> _WORK REQUIRED_
Please retype the part of the lines that opens with the line containing "The height and width of the screenshot is (721, 1283)." and closes with the line containing "Action: (329, 189)", both included, reproducing each line precisely.

> _RECORDS SHOWN_
* * *
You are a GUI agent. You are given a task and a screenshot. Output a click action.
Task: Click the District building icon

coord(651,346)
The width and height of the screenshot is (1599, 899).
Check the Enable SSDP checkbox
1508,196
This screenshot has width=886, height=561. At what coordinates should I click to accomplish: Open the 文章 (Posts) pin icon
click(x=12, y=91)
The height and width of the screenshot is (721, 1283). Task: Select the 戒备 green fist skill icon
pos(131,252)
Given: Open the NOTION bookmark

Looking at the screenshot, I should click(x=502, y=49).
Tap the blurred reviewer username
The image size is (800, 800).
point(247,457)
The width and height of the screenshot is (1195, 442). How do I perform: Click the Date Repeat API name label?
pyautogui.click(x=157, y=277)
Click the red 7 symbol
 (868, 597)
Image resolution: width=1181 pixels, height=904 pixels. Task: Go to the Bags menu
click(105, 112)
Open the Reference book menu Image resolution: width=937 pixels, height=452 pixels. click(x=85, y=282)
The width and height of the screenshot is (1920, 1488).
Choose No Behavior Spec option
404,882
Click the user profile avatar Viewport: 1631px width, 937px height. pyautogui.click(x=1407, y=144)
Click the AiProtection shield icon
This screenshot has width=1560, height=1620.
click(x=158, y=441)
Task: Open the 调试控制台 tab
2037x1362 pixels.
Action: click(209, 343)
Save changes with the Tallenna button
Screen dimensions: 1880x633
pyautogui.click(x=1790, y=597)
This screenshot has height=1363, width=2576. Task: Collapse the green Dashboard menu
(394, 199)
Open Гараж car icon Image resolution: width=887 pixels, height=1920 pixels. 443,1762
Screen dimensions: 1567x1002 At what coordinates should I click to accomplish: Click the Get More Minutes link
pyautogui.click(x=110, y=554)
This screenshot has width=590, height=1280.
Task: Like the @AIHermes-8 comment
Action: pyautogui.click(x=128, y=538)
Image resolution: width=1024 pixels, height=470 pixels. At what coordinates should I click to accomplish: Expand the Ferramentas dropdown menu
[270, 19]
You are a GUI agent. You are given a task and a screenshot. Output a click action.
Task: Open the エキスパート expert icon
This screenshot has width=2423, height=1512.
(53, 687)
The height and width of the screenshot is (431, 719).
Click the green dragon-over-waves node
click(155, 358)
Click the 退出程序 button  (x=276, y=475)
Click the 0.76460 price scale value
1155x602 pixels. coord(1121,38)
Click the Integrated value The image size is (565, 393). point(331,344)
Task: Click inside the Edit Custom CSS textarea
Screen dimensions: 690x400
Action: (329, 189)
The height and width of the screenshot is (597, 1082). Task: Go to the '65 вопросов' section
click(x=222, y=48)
* * *
> _EXERCISE RESULT_
The height and width of the screenshot is (721, 1283). Task: Select the 戒备 green fist skill icon
pos(131,252)
Given: Open the NOTION bookmark

Looking at the screenshot, I should click(x=502, y=49).
Tap the blurred reviewer username
The image size is (800, 800).
point(247,457)
The width and height of the screenshot is (1195, 442). How do I perform: Click the Date Repeat API name label?
pyautogui.click(x=157, y=277)
Click the red 7 symbol
 (868, 597)
Image resolution: width=1181 pixels, height=904 pixels. Task: Go to the Bags menu
click(105, 112)
Open the Reference book menu Image resolution: width=937 pixels, height=452 pixels. click(x=85, y=282)
The width and height of the screenshot is (1920, 1488).
Choose No Behavior Spec option
404,882
Click the user profile avatar Viewport: 1631px width, 937px height. pyautogui.click(x=1407, y=144)
Click the AiProtection shield icon
This screenshot has width=1560, height=1620.
click(x=158, y=441)
Task: Open the 调试控制台 tab
2037x1362 pixels.
Action: click(209, 343)
Save changes with the Tallenna button
Screen dimensions: 1880x633
pyautogui.click(x=1790, y=597)
This screenshot has height=1363, width=2576. Task: Collapse the green Dashboard menu
(394, 199)
Open Гараж car icon Image resolution: width=887 pixels, height=1920 pixels. 443,1762
Screen dimensions: 1567x1002 At what coordinates should I click to accomplish: Click the Get More Minutes link
pyautogui.click(x=110, y=554)
This screenshot has width=590, height=1280.
Task: Like the @AIHermes-8 comment
Action: pyautogui.click(x=128, y=538)
Image resolution: width=1024 pixels, height=470 pixels. At what coordinates should I click to accomplish: Expand the Ferramentas dropdown menu
[270, 19]
You are a GUI agent. You are given a task and a screenshot. Output a click action.
Task: Open the エキスパート expert icon
This screenshot has width=2423, height=1512.
(53, 687)
The height and width of the screenshot is (431, 719).
Click the green dragon-over-waves node
click(155, 358)
Click the 退出程序 button  (x=276, y=475)
Click the 0.76460 price scale value
1155x602 pixels. coord(1121,38)
Click the Integrated value The image size is (565, 393). point(331,344)
Task: Click inside the Edit Custom CSS textarea
Screen dimensions: 690x400
Action: (329, 189)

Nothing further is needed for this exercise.